While designing the combined honours curriculum of the Faculty, care was taken to ensure that the content of the LL.B degree was structured in such a way as to embody values and traditions that the society holds most sacred in line with the philosophy and cardinal principles upon which Bayero University, Kano operates. According to the philosophy, the University should strive to be "a symbol of the spirit of its community, the guardian of its morals and the formulator of' its hopes". Hence, the degree programme was uniquely tailored to provide academic and professional training in Common Law as received in Nigeria and Islamic Law as observed by Muslims and practiced in courts in this part of the country. This integrated approach to the study of the two systems of law was adopted with a view to preparing students to deal with legal problems realistically and in harmony with the needs, aspirations and culture of' the society in which they operate.

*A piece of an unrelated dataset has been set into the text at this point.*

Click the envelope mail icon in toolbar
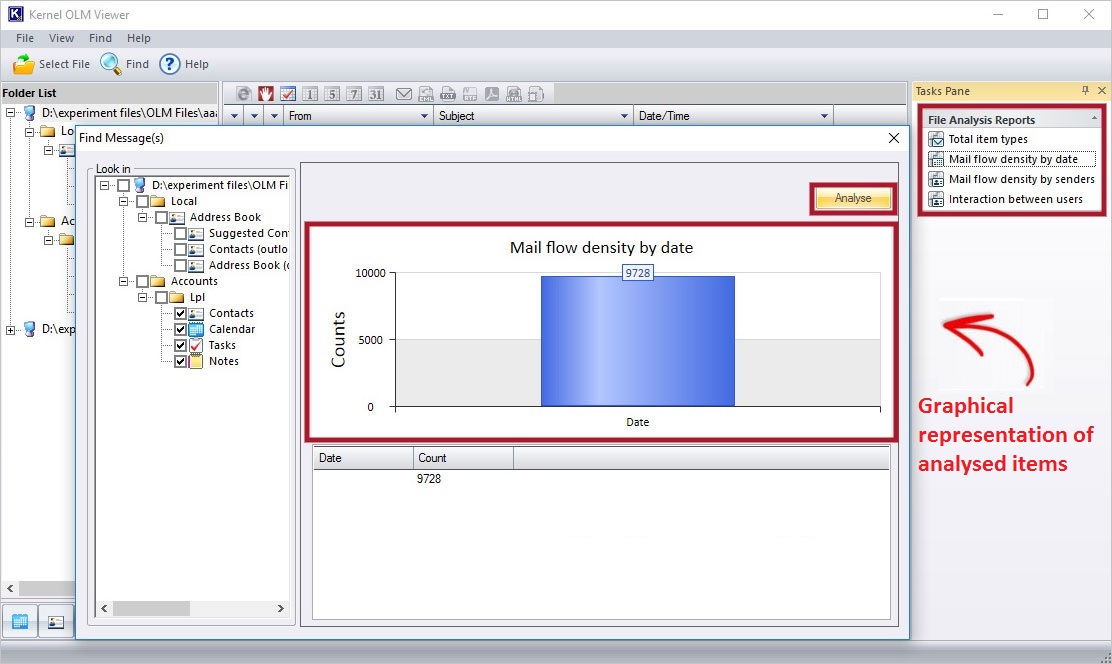The image size is (1112, 664). tap(404, 94)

The Faculty started as a single department in the 1977/78 session. In August 1987, the Senate approved the submission from the Faculty Board of Law for the creation of two more departments. With this, the Department of Islamic Law and that of Public and Private Law came into existence. A year later the Department was split and renamed to pave 'way of the creation of the Department of Private and Commercial Law. The University has in principle approved the creation of Department of International Law.
In 1978, the faculty admitted its first set of 26 all-male students who graduated three years later in 1981. The Faculty has grown considerably since then, as its now admits 200 students based on its quota with the Council of Legal Education. So the Faculty has over a thousand students as its total student's population.